In these diagrams, the models from the same lab are coloured the same. Observational data are in pale blue (three observational datasets were included for temperature, and two for precipitation). Some obvious things jump out: the different observational datasets are more similar to each other than they are to any other model, but as a cluster, they don’t look any different from the models. Interestingly, models from the same lab tend to be more similar to one another, even when these span different model generations. For example, for temperature, the UK Met Office models HadCM3 and HadGEM1 are more like each other than they are like any other models, even though they run at very different resolutions, and have different ocean models. For precipitation, all the GISS models cluster together and are quite different from all the other models.

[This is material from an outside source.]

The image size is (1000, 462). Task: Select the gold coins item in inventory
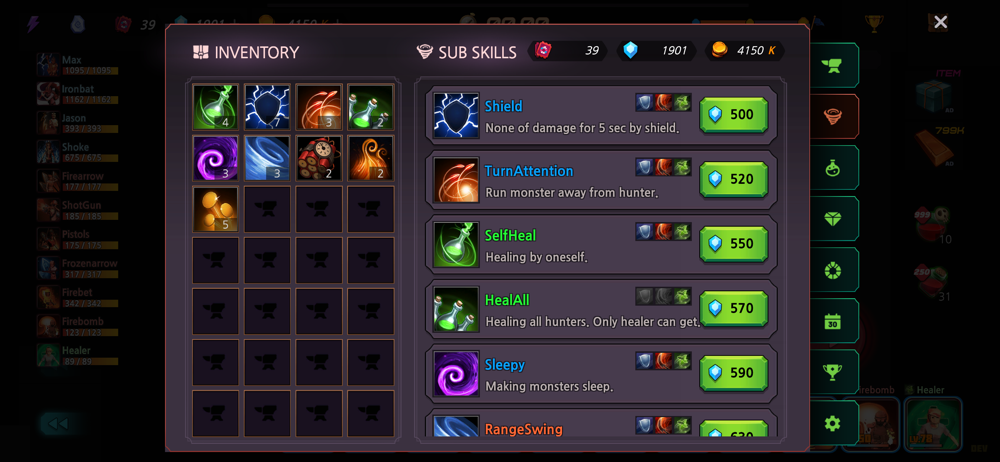click(x=216, y=209)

The overall conclusion from this analysis is that using models from just one lab (even in very different configurations, and across model generations) gives you a lot less variability than using models from different labs. Which does suggest that there’s something in the architectural choices made at each lab that leads to a difference in the climatology. In the paper, Masson & Knutti go on to analyze perturbed physics ensembles, and show that the same effect shows up here too. Taking a single model, and systematically varying the parameters used in the model physics still gives you less variability than using models from different labs.

There’s another followup question that I would like to analyze: do models that share major components tend to cluster together? There’s a growing tendency for a given component (e.g. an ocean model, an atmosphere model) to show up in more than one lab’s GCM. It’s not yet clear how this affects variability in a multi-model ensemble.

So what are the lessons here? First, there is evidence that the use of multi-model ensembles is valuable and important, and that these ensembles capture the uncertainty much better than multiple runs of a single model (no matter how it is perturbed). The evidence suggests that models from different labs are significantly different from one another both scientifically and structurally, and at least part of the explanation for this is that labs tend to have different clusters of expertise across the full range of earth system processes. Studies that compare model results with observational data (E.g. Hargreaves & Annan; Masson & Knutti) show that the observations looks no different from just another member of the multi-model ensemble (or to put it in Annan and Hargreaves’ terms, the truth is statistically indistinguishable from another model in the ensemble).

It would appear that the current arrangement of twenty or so different labs competing to build their own models is a remarkably robust approach to capturing the full range of scientific uncertainty with respect to climate processes. And hence it doesn’t make sense to attempt to consolidate this effort into one international lab.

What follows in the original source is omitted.